→ **Activity**:
What is needed is an exact copy of the lines from the one containing "You are a computer-use agent. Image" through the last line of the records below, with no pictures.

:: Provided data

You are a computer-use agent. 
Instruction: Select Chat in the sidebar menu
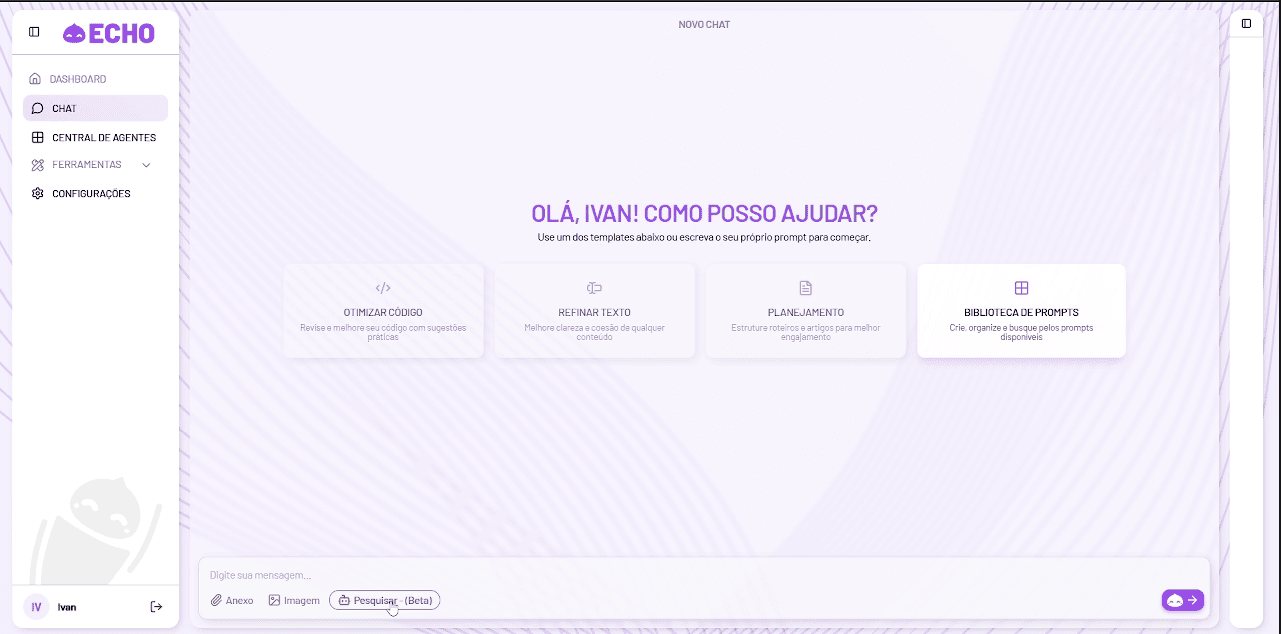(63, 108)
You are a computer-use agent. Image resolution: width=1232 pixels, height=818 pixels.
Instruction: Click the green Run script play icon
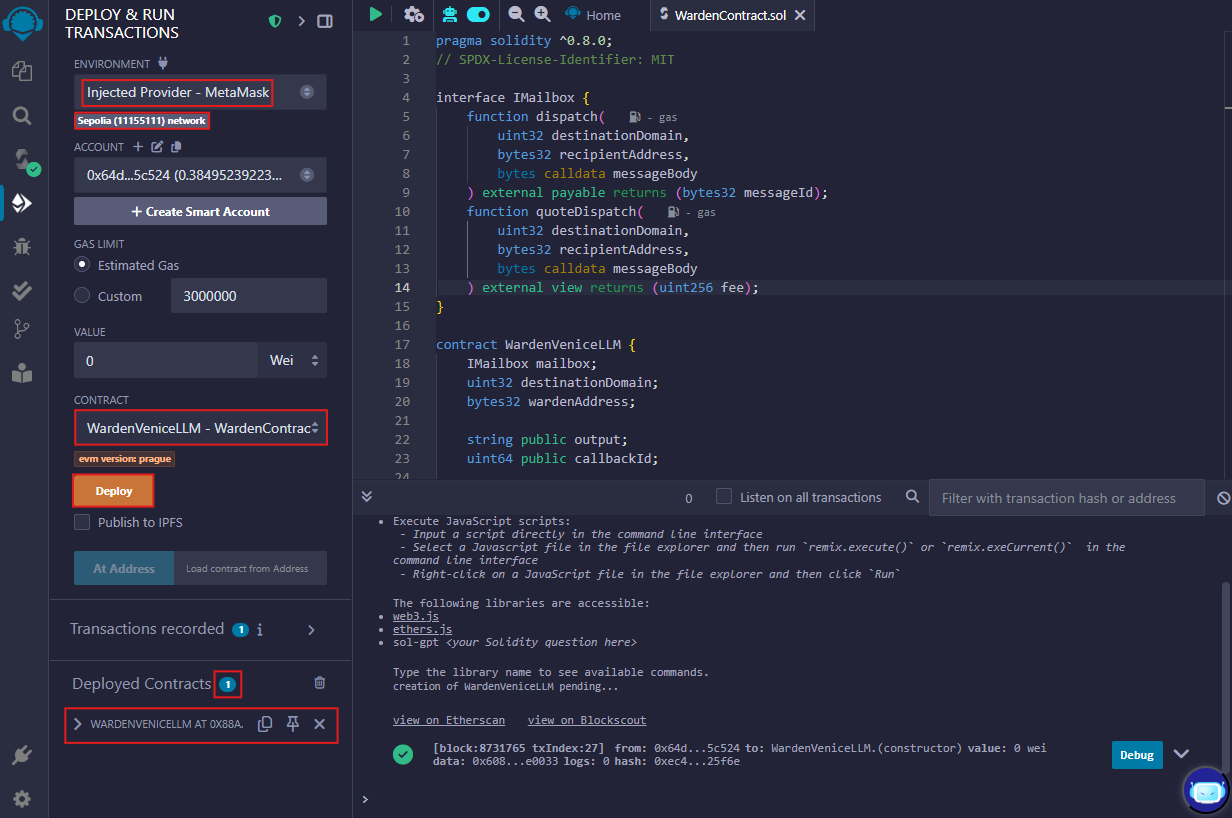coord(375,14)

::::

→ **Answer area**:
You are a computer-use agent. Image resolution: width=1232 pixels, height=818 pixels.
Instruction: Click the green Run script play icon
coord(375,14)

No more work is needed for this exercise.